L'interprétation est à la hauteur du film. Bruno Pradal, jeune acteur découvert l'année précédente dans le sulfureux Mourir d'aimer, incarne Thomas avec force et détermination
qui nous offre enfin en cadeau une nudité frontale certes furtive mais alléchante lors de sa mise à mort durant laquelle ses agresseurs arracheront la totalité de ses vêtements avant de l'exterminer comme un animal. A ses cotés, Gabriele Tinti est comme d'accoutumée toujours aussi excellent, parfait en tueur à gages froid et déterminé.

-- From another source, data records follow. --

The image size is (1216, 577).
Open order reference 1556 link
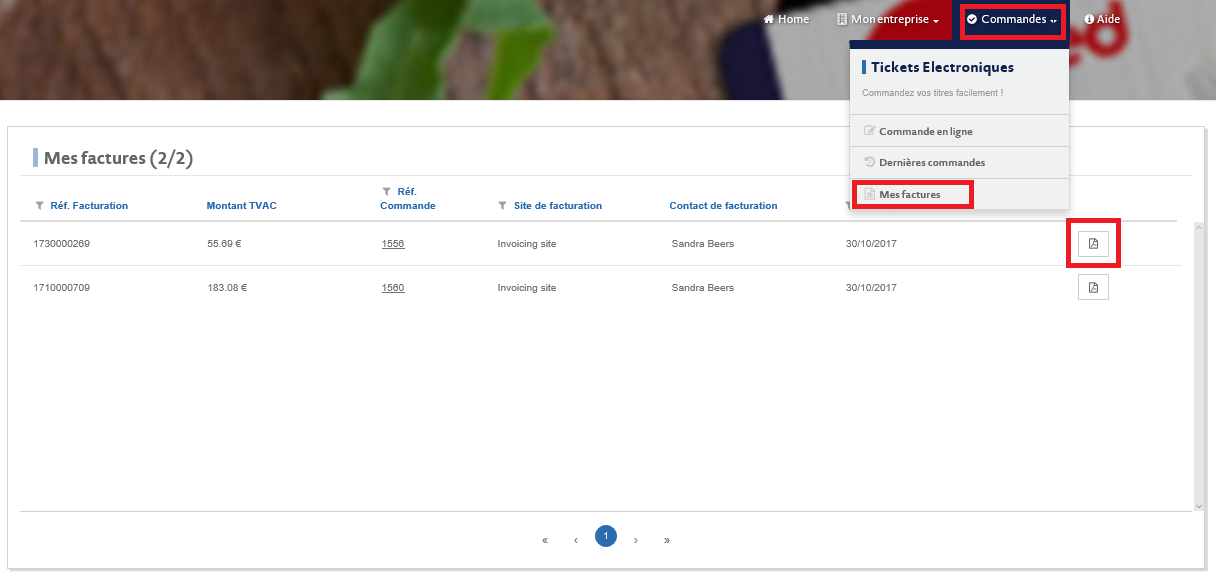point(392,243)
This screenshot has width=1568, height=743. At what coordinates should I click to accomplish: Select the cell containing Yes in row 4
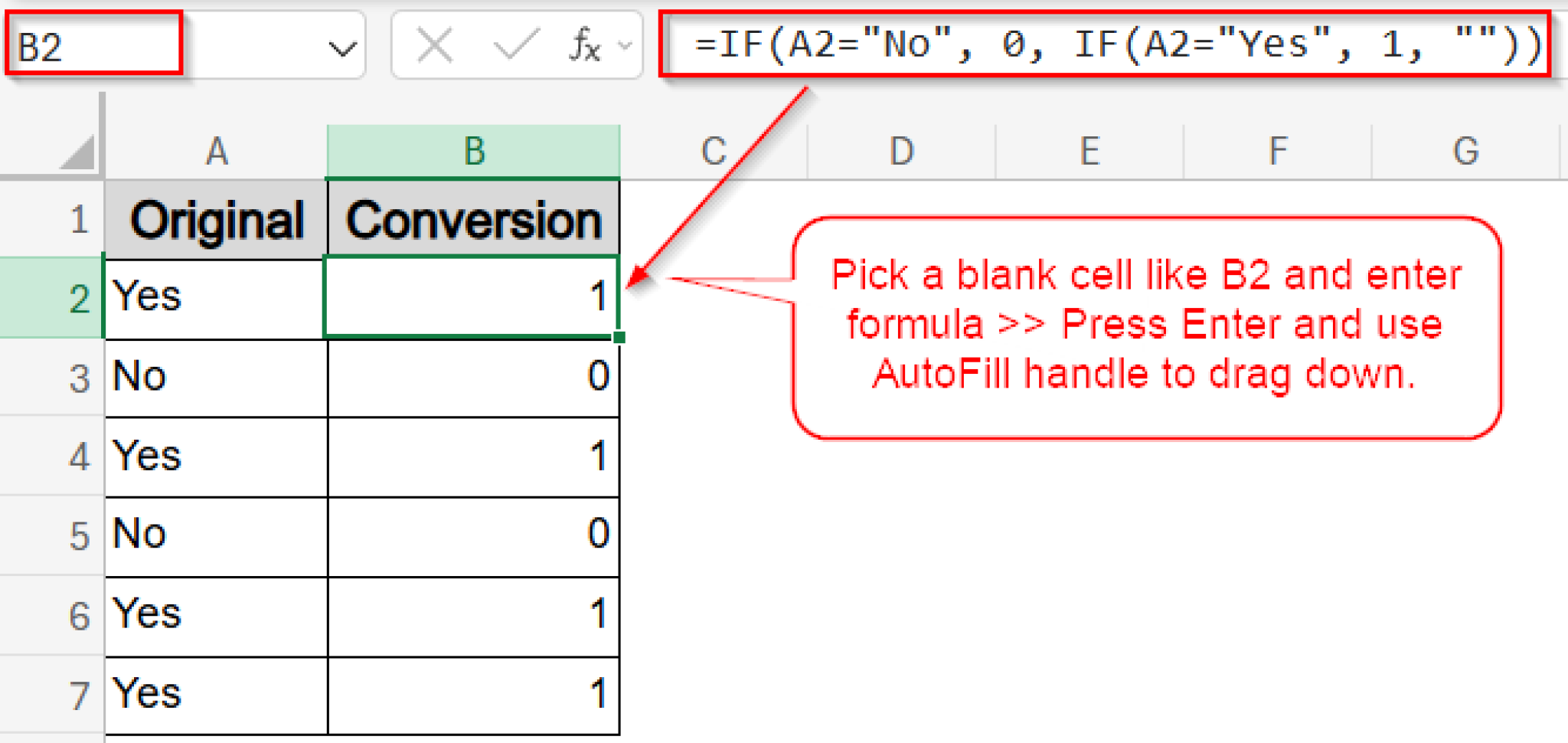click(x=215, y=456)
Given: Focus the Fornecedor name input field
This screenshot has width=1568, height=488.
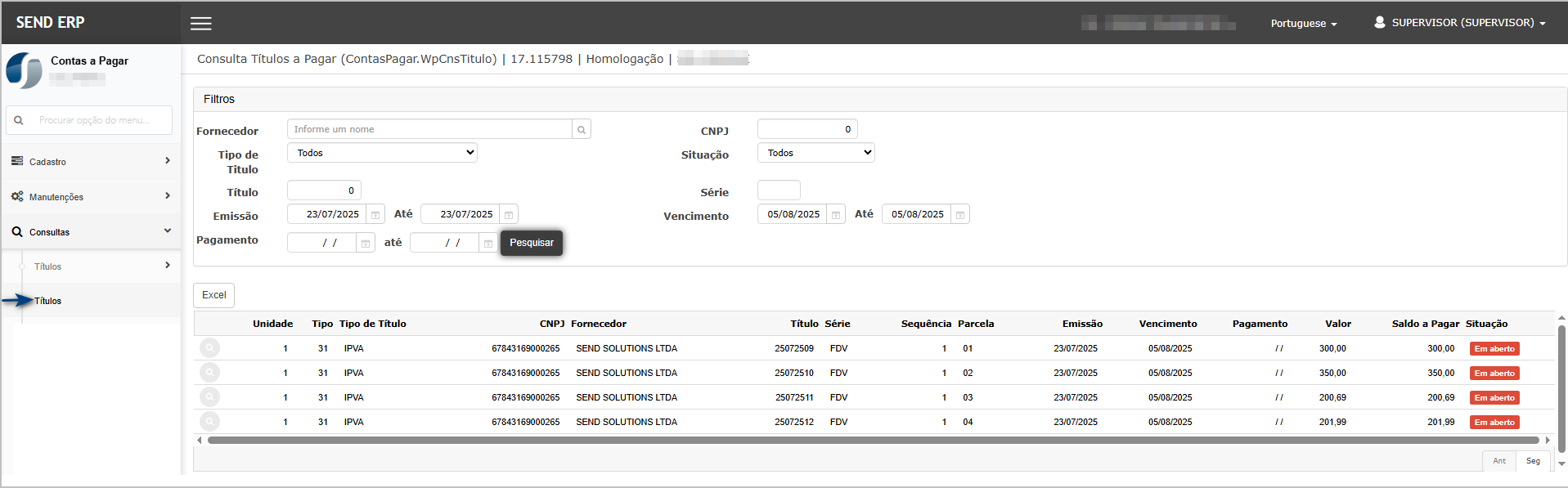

On retrouvera également l'ex-égérie de Andy Warhol Patti D'Arbanville en junkie joliment maltraitée par l'inspecteur, Françoise Prévost quelques petites années avant sa période italienne, Gérard Croce et, petite curiosité, le chanteur-compositeur Pierre Vassiliu.
Filmé en majeure partie à Béthancourt sur mer dans la grisaille d'un hiver normand, La saignée, rythmé par les très belles compositions estampillées années 70 de Eddie Vartan dont la superbe chanson d'ouverture, est une véritable petite dramatique mâtinée de polar tendance noir, puissante, attachante, rondement menée par un Mulot d'humeur bien sombre visiblement inspiré. Voilà bien une nouvelle preuve que la carrière pré-porno du cinéaste s'annonçait fort intéressante et talentueuse. La saignée est une jolie petite perle du cinéma français de cette décennie magique.